From 1950 to 1961, Hou Bo lived in the Zhongnanhai, the residence of top party officials, where she set up the Photography Department. She was joined by her husband and two children, who were reared in the Party nursery there. Mao's children called her "Aunt Hou Bo." By one count, although she was the only woman on the film crew, Hou Bo took more than 400 of the 700 officially published photographs of Mao in this period. She and Xu Xiaobo became, as one China watcher put it, "court photographers" who took photos both of Mao in "Stalinesque" poses that became famous propaganda posters, and also relaxed pictures of him with his family, some on the beach at Beidaihe.
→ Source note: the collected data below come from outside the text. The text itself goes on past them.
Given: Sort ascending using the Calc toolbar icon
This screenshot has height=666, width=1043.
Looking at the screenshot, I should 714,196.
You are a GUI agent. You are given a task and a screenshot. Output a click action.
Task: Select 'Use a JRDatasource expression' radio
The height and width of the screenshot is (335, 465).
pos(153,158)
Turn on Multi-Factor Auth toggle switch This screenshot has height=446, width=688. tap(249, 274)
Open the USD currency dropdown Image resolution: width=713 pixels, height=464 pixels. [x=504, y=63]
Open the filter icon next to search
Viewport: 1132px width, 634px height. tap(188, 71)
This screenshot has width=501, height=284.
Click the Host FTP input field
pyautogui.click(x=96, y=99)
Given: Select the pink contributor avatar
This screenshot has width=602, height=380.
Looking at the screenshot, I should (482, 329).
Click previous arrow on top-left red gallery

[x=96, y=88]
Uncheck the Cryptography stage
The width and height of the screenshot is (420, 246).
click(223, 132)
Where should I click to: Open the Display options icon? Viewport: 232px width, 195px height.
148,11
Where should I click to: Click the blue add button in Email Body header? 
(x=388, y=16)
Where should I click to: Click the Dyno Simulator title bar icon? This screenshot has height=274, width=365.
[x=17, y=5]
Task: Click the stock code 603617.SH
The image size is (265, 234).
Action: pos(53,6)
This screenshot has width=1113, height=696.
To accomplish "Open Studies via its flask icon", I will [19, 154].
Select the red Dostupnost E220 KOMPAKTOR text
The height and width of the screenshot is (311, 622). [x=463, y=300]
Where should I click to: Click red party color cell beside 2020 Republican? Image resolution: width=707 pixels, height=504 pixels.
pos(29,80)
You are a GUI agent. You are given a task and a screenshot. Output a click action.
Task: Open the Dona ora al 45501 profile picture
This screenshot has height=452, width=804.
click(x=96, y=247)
Her assignment was to make a photographic record not only of Mao, but of Central Committee members including Zhou Enlai, Zhu De, and Liu Shaoqi. She travelled with these officials and often caught them in unguarded moments, such as "Chairman Mao at Work on an Aeroplane" (1957), which showed him intent on reading a document. These personal photos were not circulated to the public or the press; one print of each was for Zhongnanhai and one for the archive.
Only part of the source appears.